» **DATASET EXTRACT**
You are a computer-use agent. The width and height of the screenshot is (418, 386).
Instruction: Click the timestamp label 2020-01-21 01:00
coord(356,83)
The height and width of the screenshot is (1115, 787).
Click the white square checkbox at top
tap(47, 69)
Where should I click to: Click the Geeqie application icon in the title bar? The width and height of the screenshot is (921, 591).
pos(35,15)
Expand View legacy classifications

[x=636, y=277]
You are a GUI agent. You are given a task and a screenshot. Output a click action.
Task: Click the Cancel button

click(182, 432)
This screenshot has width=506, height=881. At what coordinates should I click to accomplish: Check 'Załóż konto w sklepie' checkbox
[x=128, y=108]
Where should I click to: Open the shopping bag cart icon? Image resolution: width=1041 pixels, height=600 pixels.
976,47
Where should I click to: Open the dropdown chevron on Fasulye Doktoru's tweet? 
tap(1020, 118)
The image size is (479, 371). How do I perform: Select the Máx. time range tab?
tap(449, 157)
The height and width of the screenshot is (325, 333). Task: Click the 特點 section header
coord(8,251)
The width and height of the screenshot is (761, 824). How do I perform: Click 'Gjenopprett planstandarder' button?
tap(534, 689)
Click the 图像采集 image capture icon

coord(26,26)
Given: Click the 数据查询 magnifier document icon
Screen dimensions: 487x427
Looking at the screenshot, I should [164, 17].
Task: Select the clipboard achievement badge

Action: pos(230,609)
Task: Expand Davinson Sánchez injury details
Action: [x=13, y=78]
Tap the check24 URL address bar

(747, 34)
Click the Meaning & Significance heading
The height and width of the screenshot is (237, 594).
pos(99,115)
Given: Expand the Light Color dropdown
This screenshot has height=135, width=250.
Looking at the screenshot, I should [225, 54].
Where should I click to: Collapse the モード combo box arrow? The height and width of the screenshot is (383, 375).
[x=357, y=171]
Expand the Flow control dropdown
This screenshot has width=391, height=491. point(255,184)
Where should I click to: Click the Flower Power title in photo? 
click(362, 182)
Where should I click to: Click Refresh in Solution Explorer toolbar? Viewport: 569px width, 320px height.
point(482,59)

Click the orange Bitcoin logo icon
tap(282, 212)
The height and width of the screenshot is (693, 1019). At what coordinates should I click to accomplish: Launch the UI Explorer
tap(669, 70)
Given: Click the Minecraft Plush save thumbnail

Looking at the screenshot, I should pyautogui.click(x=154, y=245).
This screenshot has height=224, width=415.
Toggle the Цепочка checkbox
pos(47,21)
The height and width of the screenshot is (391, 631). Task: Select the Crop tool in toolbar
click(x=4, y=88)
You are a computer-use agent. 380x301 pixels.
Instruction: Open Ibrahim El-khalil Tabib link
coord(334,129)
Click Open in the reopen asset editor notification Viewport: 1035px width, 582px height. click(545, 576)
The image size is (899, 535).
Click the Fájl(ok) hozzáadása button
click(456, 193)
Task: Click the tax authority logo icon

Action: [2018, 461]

» **WHAT TO WORK ON**
Using the records above, set down exactly the lines from the one with "You are a GUI" through the one with "Given: Click the 数据查询 magnifier document icon", inclusive, and nothing more.

» **RESPONSE TO THIS EXERCISE**
You are a GUI agent. You are given a task and a screenshot. Output a click action.
Task: Click the Cancel button

click(182, 432)
This screenshot has width=506, height=881. At what coordinates should I click to accomplish: Check 'Załóż konto w sklepie' checkbox
[x=128, y=108]
Where should I click to: Open the shopping bag cart icon? Image resolution: width=1041 pixels, height=600 pixels.
976,47
Where should I click to: Open the dropdown chevron on Fasulye Doktoru's tweet? 
tap(1020, 118)
The image size is (479, 371). How do I perform: Select the Máx. time range tab?
tap(449, 157)
The height and width of the screenshot is (325, 333). Task: Click the 特點 section header
coord(8,251)
The width and height of the screenshot is (761, 824). How do I perform: Click 'Gjenopprett planstandarder' button?
tap(534, 689)
Click the 图像采集 image capture icon

coord(26,26)
Given: Click the 数据查询 magnifier document icon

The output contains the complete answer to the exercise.